Design CI data retention policies for gitlab.com
Ultimate goal
Enable GitLab admins to define a retention period after which pipeline data is archived.
Benefits
This will allow us to drop the number of records in CI database while improving reliability and having faster migrations. For self-managed this will allow admins to remove unwanted old data.
Problem to Solve
It has been brought up several times that we need to have a plan to implement a data retention strategy of our CI data - more recently in https://gitlab.com/gitlab-com/gl-infra/capacity-planning-trackers/gitlab-com/-/issues/1601+
We have brainstormed ways to implement retention policies, for example:
- Discuss data retention strategy for CI data (verify-stage#440)

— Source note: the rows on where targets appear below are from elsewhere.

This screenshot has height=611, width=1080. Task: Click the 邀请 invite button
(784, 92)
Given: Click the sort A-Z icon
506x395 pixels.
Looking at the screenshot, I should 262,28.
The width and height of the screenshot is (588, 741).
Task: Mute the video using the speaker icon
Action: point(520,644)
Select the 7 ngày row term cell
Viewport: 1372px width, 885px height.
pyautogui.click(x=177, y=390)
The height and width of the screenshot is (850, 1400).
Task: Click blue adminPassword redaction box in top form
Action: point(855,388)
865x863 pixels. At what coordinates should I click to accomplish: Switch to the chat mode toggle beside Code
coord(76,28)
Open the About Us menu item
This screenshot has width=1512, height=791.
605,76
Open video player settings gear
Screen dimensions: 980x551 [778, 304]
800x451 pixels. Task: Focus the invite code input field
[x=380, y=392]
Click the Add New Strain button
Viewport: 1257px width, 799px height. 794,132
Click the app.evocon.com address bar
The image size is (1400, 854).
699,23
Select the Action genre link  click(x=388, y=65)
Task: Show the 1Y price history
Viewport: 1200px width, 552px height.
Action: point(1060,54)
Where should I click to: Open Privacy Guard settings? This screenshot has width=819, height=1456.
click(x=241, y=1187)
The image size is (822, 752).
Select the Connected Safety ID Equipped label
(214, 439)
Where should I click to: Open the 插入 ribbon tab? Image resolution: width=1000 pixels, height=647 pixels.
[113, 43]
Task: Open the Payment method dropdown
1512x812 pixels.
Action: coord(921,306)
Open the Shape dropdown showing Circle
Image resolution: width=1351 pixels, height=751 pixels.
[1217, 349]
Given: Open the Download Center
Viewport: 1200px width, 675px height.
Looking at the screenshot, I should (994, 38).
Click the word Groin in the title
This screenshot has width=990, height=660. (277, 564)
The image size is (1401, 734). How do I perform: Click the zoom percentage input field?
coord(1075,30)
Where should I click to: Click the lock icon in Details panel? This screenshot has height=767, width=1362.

- Create a retention policy for job logs (#374717)
Proposal
Let's identify what are actionable next steps we can take with CI data in the next:
- 0-3 months (low hanging fruit)
- 3-6 months (might require some technical planning or waiting on bugs like Updating partitioning value deletes data from d... (#438394) to be resolved)
- 6+ months (requires UX/PM support, customer announcements, etc)
Given the work in https://docs.gitlab.com/ee/architecture/blueprints/ci_data_decay/, we could either update this blueprint, or start a new one, since the goal of this blueprint originally was to:
Implement a new architecture of CI/CD data storage to enable scaling.